TASK GOAL: Repeat only part of the entries. Start at the line that has "This screenshot has width=1372, height=881." and keep going through the last line, exactly as given.

SOURCE MATERIAL:
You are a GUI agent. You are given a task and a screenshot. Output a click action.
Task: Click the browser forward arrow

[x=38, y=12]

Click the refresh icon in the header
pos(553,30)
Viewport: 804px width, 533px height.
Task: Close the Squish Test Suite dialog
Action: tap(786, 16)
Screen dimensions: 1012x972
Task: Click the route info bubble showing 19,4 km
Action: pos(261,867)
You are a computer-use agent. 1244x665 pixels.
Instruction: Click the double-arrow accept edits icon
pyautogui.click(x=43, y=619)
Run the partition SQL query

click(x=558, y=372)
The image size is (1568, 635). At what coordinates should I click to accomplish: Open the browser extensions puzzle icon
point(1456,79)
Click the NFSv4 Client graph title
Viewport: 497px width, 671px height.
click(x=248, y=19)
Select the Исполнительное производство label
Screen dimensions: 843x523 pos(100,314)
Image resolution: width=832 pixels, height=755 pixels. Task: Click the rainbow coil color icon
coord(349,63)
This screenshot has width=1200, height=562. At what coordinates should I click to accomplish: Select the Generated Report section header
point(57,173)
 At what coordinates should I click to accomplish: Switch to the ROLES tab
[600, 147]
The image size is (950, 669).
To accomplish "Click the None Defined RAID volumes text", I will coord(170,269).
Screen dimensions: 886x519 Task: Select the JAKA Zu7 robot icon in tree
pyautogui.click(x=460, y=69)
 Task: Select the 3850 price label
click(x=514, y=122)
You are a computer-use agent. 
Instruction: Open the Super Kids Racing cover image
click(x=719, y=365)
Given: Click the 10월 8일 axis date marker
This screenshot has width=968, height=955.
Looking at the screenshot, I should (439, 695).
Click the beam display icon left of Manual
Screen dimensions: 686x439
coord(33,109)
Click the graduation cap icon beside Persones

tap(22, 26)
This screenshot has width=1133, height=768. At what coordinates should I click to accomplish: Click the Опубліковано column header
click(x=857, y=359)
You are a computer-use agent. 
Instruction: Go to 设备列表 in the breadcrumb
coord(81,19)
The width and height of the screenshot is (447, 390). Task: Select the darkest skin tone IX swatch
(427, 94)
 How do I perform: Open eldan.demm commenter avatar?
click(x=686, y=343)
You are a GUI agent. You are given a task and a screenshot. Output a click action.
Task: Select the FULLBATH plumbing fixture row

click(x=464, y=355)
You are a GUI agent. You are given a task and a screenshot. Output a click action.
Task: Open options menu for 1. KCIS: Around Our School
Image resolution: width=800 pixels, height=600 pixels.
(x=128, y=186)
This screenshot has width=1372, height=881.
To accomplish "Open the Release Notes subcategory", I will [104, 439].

TASK SOLUTION:
This screenshot has width=1372, height=881.
To accomplish "Open the Release Notes subcategory", I will [104, 439].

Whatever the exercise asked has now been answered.